No longer satisfied to just follow the pack, today’s savviest consumers are building their intimate apparel and activewear wardrobes based on individual needs, lifestyles and preferences. Because of that, they’re increasingly willing to invest in premium pieces made of high-quality fabrics.
How can Lululemon charge upwards of $100 for a pair of leggings designed to be exercised in? Why can Victoria’s Secret price its best-selling bra, which isn’t necessarily even going to be seen by anyone other than the wearer, at $60? These companies have connected with consumers through aspirational branding, engaging stores and addictive shopping experiences, and have become their go-to sources of beautiful, quality garments.
Brands like Lululemon and Victoria’s Secret have earned their positions by respecting their customers and consistently offering products worthy of their price tags. While excellent design, construction and style have always been important to consumers, especially women, fabric quality is becoming increasingly important, particularly in this era of fast fashion players who are compromising fabric composition and construction in order to lower costs.
Giving consumers what they want
Though natural fabrics like silk and cotton have an undeniable cachet, consumers of intimate apparel and activewear have gravitated toward manmade fabrics like nylon for their performance traits, such as cooling, heating, moisture management and antibacterial properties, as well as for their superior tactile aesthetics, or how a garment feels against the body.

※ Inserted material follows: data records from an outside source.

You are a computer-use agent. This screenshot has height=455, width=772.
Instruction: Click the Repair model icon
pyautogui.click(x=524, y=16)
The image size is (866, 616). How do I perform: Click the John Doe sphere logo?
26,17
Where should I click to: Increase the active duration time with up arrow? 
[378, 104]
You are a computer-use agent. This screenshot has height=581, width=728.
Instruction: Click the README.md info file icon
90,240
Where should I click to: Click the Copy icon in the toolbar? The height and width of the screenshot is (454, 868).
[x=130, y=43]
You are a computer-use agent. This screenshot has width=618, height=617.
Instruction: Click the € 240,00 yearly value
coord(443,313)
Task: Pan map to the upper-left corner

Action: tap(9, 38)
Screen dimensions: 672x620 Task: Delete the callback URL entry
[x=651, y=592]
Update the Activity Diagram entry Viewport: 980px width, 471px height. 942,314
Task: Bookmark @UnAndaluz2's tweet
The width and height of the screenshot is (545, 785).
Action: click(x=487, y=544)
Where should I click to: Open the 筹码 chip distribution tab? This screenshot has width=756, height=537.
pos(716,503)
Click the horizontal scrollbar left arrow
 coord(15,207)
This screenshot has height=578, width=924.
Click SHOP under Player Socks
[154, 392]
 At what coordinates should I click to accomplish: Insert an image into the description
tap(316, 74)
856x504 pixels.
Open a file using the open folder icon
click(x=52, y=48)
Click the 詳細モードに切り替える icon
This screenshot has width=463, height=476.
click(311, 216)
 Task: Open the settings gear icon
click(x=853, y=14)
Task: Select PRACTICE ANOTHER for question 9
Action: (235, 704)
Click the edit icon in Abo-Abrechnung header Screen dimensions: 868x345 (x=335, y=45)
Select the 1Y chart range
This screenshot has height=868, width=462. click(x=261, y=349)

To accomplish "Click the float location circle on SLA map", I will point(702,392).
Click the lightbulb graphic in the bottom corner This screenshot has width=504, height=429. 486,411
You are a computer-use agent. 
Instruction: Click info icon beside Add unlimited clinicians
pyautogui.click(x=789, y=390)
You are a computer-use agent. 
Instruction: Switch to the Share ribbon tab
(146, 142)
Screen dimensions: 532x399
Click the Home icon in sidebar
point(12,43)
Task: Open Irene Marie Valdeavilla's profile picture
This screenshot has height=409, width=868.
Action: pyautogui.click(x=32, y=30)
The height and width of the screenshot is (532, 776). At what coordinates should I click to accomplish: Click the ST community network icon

As consumers get increasingly used to sweat-wicking yoga pants that move effortlessly with every bend and twist of the body without losing their shape, and to underwear that feels as soft, smooth and sexy as silk but that can be tossed into a washing machine and dryer without a second thought, low-cost, low-quality fabrics are no longer going to be an option. Especially when higher price points are in play.
The fabrics leading the pack
When people hear the phrase “manmade fibers,” most automatically think of polyester. And while some polyester fabrics, like Ultrasuede and Dri-FIT, are found in premium apparel, garden variety polyester fibers aren’t exactly known for creating luxurious garments. For next-to-the-body apparel like sport tops and shapewear, polyester’s tendency to retain odor is an added problem.
Enter nylon. In and of itself considered a premium fiber, the highest quality version of nylon is Nylon 6.6, the original nylon invented as an alternative to silk for women’s hosiery. Often combined with a small amount of Lycra or other spandex, Nylon 6.6 has established itself as a major player in innerwear and athletic wear markets, where the performance of a fabric is just as important as the look and feel.
In its ultra-sexy Dream Angels intimates collection, Victoria’s Secret uses a silky, lustrous knitted fabric of finer-denier nylon and spandex.
Wildly successful yoga brand Lululemon has always been known for its premium, innovative performance fabric Luon. Luon is moisture-wicking, features a four-way stretch and has the feel of cotton. This combination of performance and touch traits is achieved through a blend of 86 percent Nylon 6.6 and 14 percent Lycra.
With workout clothes increasingly being worn outside of the gym and in everyday life, multi-talented Nylon 6.6 fiber and its specialty variants are becoming more and more sought-after.
One of the most exciting developments in Nylon 6.6 is Nilit® Innergy. Fabrics made of this revolutionary new fiber not only provide wearers with the comfort and smooth feel of Nylon 6.6, but also take performance traits a step further with enhanced sports and cosmetic benefits. Nilit® Innergy uses the far infrared (FIR) rays naturally emitted by the body in a way that stimulates and invigorates, enhancing athletic performance and recovery and improving appearance. In a recent study conducted in Italy, a group of women who wore tights made from Nilit® Innergy all day for almost two months actually lost fat mass and inches. Their skin elasticity improved and cellulite became less pronounced. In another study, athletes wearing garments made of Nilit® Innergy-containing fabrics were able to perform at higher levels, reported feeling more invigorated and energized, and recovered more quickly.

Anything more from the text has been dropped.